Segundo Wagner, a proposta – que estabelece que o militar que decidir disputar eleição deverá passar para a reserva – partiu diretamente das Forças Armadas e foi apresentada durante reunião com os comandantes das três Forças, com a presença do ministro da Defesa, José Múcio.
“Com a chegada das eleições, talvez seja um bom momento para retomar esse tema para discussão. Tenho que conversar com o presidente Davi Alcolumbre para tornar a pautar essa matéria”, afirmou o parlamentar.
Questionado sobre a possibilidade de a regra entrar em vigor já nas eleições de 2026 caso seja aprovada pelo Congresso Nacional, o senador afirmou que a definição caberá à Justiça Eleitoral.

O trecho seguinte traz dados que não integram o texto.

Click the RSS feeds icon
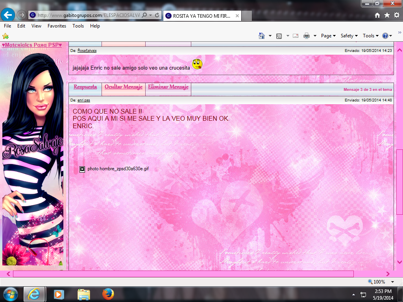This screenshot has width=403, height=302. [279, 36]
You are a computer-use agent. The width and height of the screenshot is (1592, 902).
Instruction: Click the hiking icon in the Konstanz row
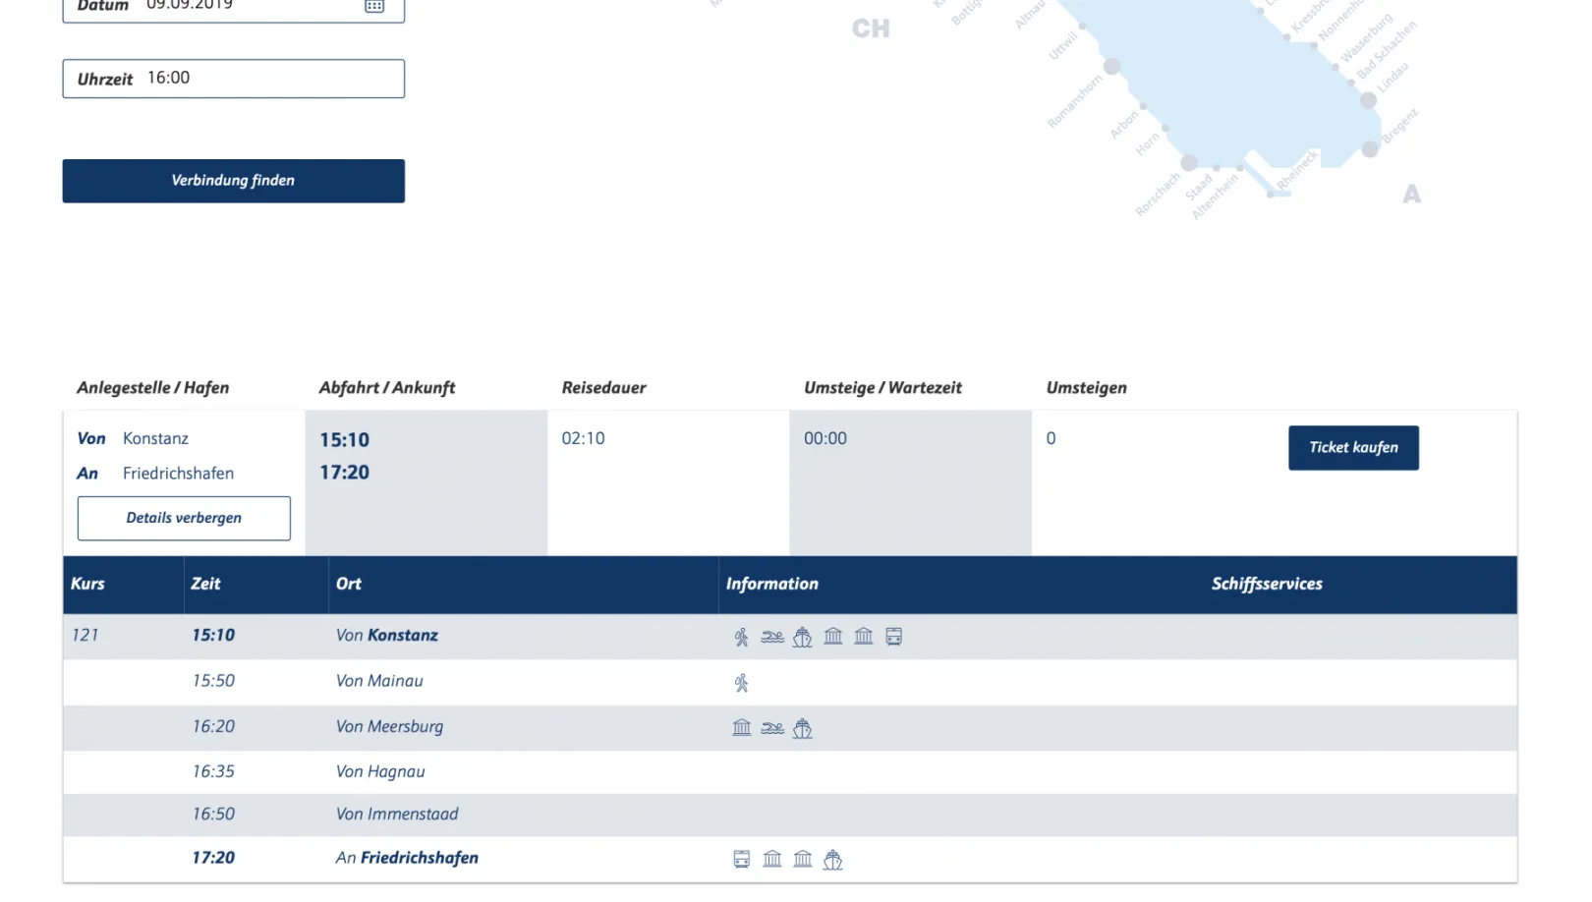coord(741,637)
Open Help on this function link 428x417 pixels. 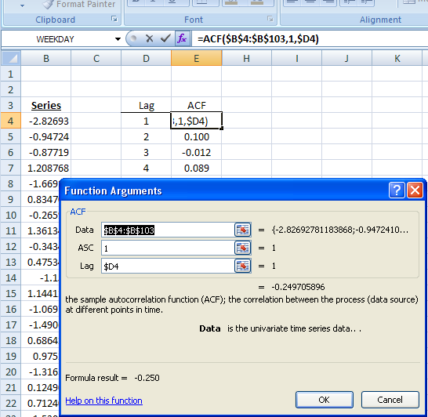click(103, 401)
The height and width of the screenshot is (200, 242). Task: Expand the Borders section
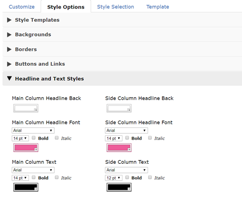[122, 49]
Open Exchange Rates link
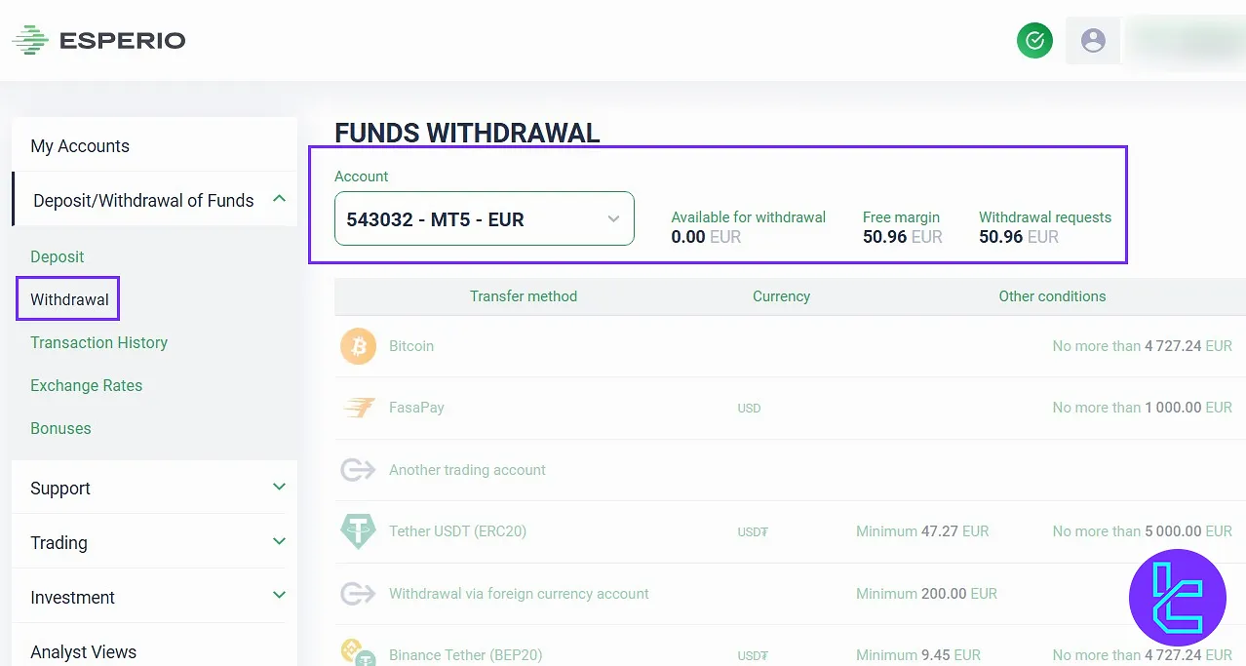Screen dimensions: 1246x666 (86, 385)
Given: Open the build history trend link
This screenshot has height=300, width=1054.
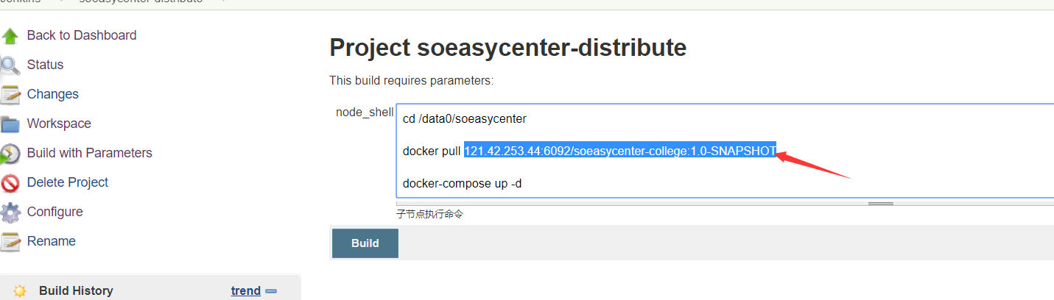Looking at the screenshot, I should [246, 290].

“Será uma questão que o TSE terá que arbitrar”, declarou o líder do governo ao comentar se a eventual aprovação da proposta teria validade a partir de 2026 ou apenas em 2030.
De acordo com o petista, a proposta passou a ser discutida após os atos do 8 de Janeiro e os acampamentos registrados em frente a quartéis.
“Após o 8 de Janeiro, houve uma quebra muito violenta de algo que é sagrado na manutenção das Forças Armadas: a disciplina e a hierarquia.”
“Militar tem que fazer escolha”, diz Wagner
Ao comentar críticas sobre eventual restrição à participação política de militares, Wagner afirmou que a proposta não impede candidaturas e que a mudança exige definição prévia de carreira por parte do interessado.“Isso não é cerceamento de militar ser candidato. Se você optar por sair da carreira militar para outra, você tem que fazer uma escolha”, disse o líder do governo.